Brian La Piazza here. I am Tony and Ellens youngest son. My older brother
was Joe. I have some photos that you may find interesting. The first is a photo of the ice
cream van sitting outside the original café, which was later the Co-op fruit shop. I
think it might be Maria (Tonys sister) inside it but she did not drive at that time
so it looks scary to me. I remember how scary she was when she passed her test! The
original is faded but you can clearly make out the name The Little Duchess
Café on the original. Nov 2012
(From Ed. Can anyone verify the exact location?)

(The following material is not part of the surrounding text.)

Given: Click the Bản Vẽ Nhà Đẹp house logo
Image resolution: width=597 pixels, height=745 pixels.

This one was taken inside the café and again it is Maria in the photo. I cannot tell
whether this is the old café or the new one but the photo looks pre war so I think it may
be the old one.
This photo is self-explanatory. It is taken in 1938 before a Wembley trip. My father Tony
and my uncle, Arthur Pelosi, are the two on the top right of the back row. No idea who the
others are but somebody may recognise them.
This is a photo of John McLeod and his wife and children taken outside the church in
Cambuslang on the occasion of my mother and fathers wedding. You may recall that
there was a plumbers & electricians beside the café in the shop which later became
Hasties bakery. The proprietors were the McLeods and the Aitkenheads. I think John
McLeod married Johnny Aitkenheads sister. Johnny was ex Motherwell left winger.

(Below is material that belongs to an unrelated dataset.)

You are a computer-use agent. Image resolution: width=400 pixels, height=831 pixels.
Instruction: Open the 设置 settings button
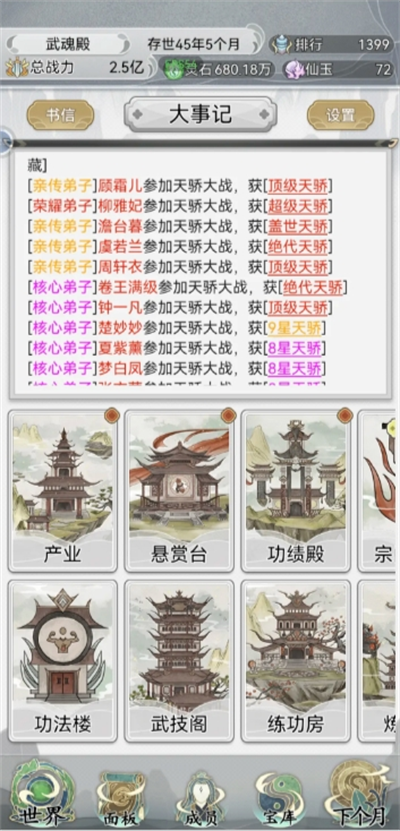pyautogui.click(x=341, y=115)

Johns son Duncan went into the business and I think Fiona McLeod is still in
Halfway. The original name above the door was Hugh McLeod & Son and I think that the
kids in the photo could be Barbara and Duncan. Fiona was born around the same year as my
brother so she was not around at that time. In case, does anyone think that it is Fiona in
the photograph?
This is a proof photo taken outside the church when I got married in 1975. The
people in the photograph you may recognise. The lady on the left was Margaret Connor and
she worked in the café for years through my childhood in the 1950s and 60s. The man is Alec Collins who lived in Overton road, and the lady on the
right was Mrs Pate. She ran Gilbertfield Post Office. I recall another woman who worked in
the café with Margaret called Kathleen but I cant remember her surname. She was
darker with black curly hair.
These 3 photos must have been taken after the café closed but before the summer of 1986 when my father passed away. So Id reckon around 1985. One is taken from the top of the stairs at the Mill Road flats and the other from the house itself. The one looking west towards Glasgow from outside the flats in Mill Road is looking across beyond the garages where the tennis courts attached to the bowling club were and the remnants of the Gateseide bing beyond.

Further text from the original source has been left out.